I think we'll be on the right track when city planners reclaim some of our current roads and make them available only to autonomous vehicles. They'll need their own garages, highways and streets to operate to fully realize it. For example, FSD vehicles can be moved to dedicated streets similar to how alleys work in many cities currently (where they're largely routes for maintenance and utilities -- removing them from normal commuter traffic).

2 comments

> I think we'll be on the right track when city planners reclaim some of our current roads and make them available only to autonomous vehicles. They'll need their own garages, highways and streets to operate to fully realize it.

I'd rather subsidize automated electric trolley lines in cities than subsidize exclusive roads for automated personal vehicles.

I don't want my tax money wasted on that.
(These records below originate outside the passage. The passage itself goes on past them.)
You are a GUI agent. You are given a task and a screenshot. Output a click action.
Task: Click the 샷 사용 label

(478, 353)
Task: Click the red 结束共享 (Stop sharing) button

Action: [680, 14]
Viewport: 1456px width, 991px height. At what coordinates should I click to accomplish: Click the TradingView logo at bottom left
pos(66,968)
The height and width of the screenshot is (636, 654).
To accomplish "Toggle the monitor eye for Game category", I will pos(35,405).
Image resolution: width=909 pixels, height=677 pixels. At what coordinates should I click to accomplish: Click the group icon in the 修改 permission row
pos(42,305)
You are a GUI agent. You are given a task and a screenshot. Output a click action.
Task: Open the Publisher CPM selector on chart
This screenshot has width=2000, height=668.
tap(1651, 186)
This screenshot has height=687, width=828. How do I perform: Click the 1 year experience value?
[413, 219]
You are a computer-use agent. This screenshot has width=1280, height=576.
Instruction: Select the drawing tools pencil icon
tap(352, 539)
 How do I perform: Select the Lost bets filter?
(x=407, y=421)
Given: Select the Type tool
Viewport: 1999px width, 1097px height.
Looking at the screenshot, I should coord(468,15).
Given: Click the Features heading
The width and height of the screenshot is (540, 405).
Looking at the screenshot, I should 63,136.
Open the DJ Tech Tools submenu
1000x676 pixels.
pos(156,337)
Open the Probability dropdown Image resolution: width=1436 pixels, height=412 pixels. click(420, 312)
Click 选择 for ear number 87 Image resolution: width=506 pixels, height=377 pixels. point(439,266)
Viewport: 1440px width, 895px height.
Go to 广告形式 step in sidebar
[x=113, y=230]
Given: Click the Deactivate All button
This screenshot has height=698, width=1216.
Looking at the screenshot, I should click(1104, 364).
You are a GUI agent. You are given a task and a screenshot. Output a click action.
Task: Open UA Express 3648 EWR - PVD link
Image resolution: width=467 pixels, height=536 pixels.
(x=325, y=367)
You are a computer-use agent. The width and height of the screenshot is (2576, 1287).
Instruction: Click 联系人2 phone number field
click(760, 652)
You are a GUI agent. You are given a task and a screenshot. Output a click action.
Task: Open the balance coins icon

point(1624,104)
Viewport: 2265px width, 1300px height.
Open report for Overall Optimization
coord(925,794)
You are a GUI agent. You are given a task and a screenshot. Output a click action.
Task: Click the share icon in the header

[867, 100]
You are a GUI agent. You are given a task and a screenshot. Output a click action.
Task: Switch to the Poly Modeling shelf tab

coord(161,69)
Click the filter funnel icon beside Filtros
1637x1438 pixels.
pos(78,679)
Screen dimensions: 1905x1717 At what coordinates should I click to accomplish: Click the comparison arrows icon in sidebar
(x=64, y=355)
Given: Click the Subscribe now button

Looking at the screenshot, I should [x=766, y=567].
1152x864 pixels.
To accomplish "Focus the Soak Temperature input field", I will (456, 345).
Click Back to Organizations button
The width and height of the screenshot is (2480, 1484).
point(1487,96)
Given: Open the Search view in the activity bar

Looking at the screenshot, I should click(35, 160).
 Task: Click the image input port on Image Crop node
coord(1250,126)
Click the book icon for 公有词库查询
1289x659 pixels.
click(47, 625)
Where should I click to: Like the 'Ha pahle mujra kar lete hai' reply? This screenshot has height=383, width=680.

In most urban areas there's simply no space for separate autonomous vehicles roads. Would rather see that money spent on maintaining existing roads and improving schools.
And thats fair, every locale gets a say on how their city functions. For myself, I'd rather not have my town made up primarily of private vehicles clogging up traffic. I'll take a trolley/bus/train/cab any day of the week if I can get to where Im going quickly. I suspect most people who have to commute feel the same way: the shortest, fastest transportation. Few want to spend hours of their day in any vehicle.

That doesn't mean I don't want any roads for private vehicles. Just that need not make up 99% of them. Even if we knocked that down to 75% of roads I think we'd see amazing positive impacts on every metric (except the private roads; those will continue to suffer from congestion until cities offer a better way to get people from A to B).